Commodities Slip Lower on Ceasefire--
A very bullish CRB fell 2.8% this week after gaining 0.8% last week. That left commodity prices up 27.5% for the quarter (13 weeks), and up 41.4% for the year (52 weeks). At $28.50 the CRB is above its short-term (50-day) average and above its intermediate-term (200-day) average.
Crude Oil (USO) fell 9.5% this week, following last week's gain of 11.0%. Crude is currently very bullish. That leaves US oil prices up 80.5% for the quarter (13 weeks), and up 97.1% for the year (52 weeks).
US Dollar Continues Reset--
UUP fell 1.5% this week, after gaining 0.1% last week. It is currently bullish— up 1.5% for the quarter (13 weeks), but down 2.9% in the last year (52 weeks).

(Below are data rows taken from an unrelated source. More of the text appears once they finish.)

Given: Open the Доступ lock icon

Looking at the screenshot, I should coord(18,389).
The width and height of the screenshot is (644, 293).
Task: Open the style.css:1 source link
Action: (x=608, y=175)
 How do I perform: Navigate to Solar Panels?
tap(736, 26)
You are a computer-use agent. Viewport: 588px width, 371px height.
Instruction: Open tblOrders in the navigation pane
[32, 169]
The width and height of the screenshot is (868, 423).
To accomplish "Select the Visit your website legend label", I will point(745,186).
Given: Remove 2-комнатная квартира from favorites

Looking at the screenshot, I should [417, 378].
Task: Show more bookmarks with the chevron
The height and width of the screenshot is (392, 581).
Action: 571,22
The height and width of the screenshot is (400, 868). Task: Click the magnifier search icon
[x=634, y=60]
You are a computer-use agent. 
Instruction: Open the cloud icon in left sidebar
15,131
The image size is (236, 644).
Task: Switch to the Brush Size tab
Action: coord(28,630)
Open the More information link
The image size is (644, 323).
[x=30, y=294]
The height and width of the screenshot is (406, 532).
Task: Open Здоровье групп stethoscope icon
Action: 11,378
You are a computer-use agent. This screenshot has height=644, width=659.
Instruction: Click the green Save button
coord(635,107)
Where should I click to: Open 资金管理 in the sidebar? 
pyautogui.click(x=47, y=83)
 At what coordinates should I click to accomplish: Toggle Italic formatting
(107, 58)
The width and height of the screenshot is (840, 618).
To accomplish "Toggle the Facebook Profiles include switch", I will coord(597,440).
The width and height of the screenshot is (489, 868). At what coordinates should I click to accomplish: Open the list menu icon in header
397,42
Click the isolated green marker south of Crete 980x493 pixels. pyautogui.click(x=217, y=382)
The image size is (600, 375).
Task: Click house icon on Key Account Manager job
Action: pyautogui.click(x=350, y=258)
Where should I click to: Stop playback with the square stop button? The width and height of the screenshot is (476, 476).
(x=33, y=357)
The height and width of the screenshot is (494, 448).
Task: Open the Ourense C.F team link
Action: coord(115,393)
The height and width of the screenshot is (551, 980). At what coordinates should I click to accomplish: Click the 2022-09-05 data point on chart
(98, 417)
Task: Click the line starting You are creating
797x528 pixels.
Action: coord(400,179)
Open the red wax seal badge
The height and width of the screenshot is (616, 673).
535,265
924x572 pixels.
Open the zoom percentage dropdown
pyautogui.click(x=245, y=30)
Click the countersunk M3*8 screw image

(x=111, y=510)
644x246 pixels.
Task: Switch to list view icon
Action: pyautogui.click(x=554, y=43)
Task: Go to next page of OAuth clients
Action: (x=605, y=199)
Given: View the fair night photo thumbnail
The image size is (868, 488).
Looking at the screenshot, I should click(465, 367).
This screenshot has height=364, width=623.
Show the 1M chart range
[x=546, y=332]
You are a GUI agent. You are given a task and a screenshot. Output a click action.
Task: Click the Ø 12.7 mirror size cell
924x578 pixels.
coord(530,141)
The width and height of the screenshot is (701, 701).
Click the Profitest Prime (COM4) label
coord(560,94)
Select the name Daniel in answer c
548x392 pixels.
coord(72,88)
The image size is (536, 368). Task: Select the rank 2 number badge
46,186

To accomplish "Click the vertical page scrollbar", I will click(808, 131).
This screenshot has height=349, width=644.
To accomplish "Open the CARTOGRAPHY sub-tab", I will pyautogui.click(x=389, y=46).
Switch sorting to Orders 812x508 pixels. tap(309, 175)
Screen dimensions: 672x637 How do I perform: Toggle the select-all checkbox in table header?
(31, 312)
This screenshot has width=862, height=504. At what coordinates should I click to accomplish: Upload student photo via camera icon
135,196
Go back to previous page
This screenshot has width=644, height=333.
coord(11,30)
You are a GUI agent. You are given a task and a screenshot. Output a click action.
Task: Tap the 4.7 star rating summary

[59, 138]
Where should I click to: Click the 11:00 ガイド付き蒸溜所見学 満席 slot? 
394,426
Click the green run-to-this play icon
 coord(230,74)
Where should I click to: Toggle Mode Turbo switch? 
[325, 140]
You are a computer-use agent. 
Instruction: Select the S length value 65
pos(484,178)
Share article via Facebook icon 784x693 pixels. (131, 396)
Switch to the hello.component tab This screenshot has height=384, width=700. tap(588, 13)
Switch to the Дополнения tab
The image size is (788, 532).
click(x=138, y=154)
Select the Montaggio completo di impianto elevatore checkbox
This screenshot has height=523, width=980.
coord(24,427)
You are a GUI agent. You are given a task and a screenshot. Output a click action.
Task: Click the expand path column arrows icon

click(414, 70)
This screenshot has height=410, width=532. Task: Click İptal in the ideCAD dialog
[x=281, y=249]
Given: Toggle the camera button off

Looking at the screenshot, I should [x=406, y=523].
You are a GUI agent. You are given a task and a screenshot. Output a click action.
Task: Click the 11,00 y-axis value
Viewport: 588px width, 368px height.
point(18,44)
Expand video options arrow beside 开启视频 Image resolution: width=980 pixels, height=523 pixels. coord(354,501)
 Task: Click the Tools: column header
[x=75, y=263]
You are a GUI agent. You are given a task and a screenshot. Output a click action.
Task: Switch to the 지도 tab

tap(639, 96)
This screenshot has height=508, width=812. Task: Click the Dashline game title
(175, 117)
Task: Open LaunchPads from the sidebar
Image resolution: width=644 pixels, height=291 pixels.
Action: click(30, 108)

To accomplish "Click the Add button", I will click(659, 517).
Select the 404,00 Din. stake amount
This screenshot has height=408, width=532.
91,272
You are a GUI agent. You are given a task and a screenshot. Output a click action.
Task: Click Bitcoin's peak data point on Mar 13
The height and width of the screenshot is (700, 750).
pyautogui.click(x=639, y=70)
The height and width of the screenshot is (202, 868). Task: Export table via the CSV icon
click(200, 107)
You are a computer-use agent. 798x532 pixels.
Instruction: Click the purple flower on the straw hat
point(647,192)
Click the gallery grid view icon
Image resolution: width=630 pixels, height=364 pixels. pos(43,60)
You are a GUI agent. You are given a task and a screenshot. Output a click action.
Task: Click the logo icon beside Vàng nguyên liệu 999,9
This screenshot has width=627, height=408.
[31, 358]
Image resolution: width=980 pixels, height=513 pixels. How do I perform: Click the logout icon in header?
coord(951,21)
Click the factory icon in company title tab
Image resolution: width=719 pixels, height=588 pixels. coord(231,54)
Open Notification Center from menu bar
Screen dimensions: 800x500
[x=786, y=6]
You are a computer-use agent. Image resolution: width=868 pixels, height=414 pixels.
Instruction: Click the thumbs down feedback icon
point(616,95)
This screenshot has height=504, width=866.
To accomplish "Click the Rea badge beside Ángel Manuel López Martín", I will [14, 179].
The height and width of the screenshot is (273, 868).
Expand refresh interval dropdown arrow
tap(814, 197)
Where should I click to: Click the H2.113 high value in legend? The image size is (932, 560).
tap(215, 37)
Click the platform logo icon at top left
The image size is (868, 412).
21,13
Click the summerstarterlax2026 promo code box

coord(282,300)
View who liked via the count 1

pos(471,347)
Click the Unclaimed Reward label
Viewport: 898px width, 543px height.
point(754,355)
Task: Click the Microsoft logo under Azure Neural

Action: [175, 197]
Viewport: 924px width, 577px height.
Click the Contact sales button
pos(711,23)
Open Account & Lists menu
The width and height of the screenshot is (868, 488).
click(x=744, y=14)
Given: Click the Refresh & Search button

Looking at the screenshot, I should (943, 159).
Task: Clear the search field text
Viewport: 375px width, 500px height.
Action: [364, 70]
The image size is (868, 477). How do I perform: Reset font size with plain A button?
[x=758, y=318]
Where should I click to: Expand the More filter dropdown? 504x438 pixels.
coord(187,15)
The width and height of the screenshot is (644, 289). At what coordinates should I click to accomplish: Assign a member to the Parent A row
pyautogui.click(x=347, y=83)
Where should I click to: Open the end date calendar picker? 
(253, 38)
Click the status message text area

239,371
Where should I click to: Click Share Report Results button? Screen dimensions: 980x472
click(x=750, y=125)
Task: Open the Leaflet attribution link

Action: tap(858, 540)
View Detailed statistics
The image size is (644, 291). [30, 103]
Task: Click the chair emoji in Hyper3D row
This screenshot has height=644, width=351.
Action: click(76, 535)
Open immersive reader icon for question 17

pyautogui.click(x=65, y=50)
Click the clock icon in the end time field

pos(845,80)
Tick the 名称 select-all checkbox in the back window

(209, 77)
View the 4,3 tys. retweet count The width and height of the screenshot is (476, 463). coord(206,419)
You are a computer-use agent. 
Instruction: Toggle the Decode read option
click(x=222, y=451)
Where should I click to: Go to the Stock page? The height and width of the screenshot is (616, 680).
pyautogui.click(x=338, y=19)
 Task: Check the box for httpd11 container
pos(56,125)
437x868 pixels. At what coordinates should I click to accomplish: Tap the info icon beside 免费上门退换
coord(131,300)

At $27.44, UUP is above its short-term (50-day) average and above its intermediate-term (200-day) average.
SEE MOOSECALLS PDF FOR CHARTS AND DETAILS
ILF is the best performer YTD, over the last 2, 13, 26, 39, and 52 weeks. It is the hot new hand, but, unless you are a day-trader it can easily inject more pain than gain to your portfolio. If you’re still in GLD there are still some upside gaps nearby that could be filled before it runs into heavy resistance about 15% higher.
Below we rank 27 major US equity sectors according to their momentum and technicals. We also identify what sectors are working now and have been for awhile. There is no specific sector model to time the group as the ETFs involved may be thinly traded, extremely volatile, and require daily monitoring to avoid disasters. The rankings are more useful for longer term swing trade investors.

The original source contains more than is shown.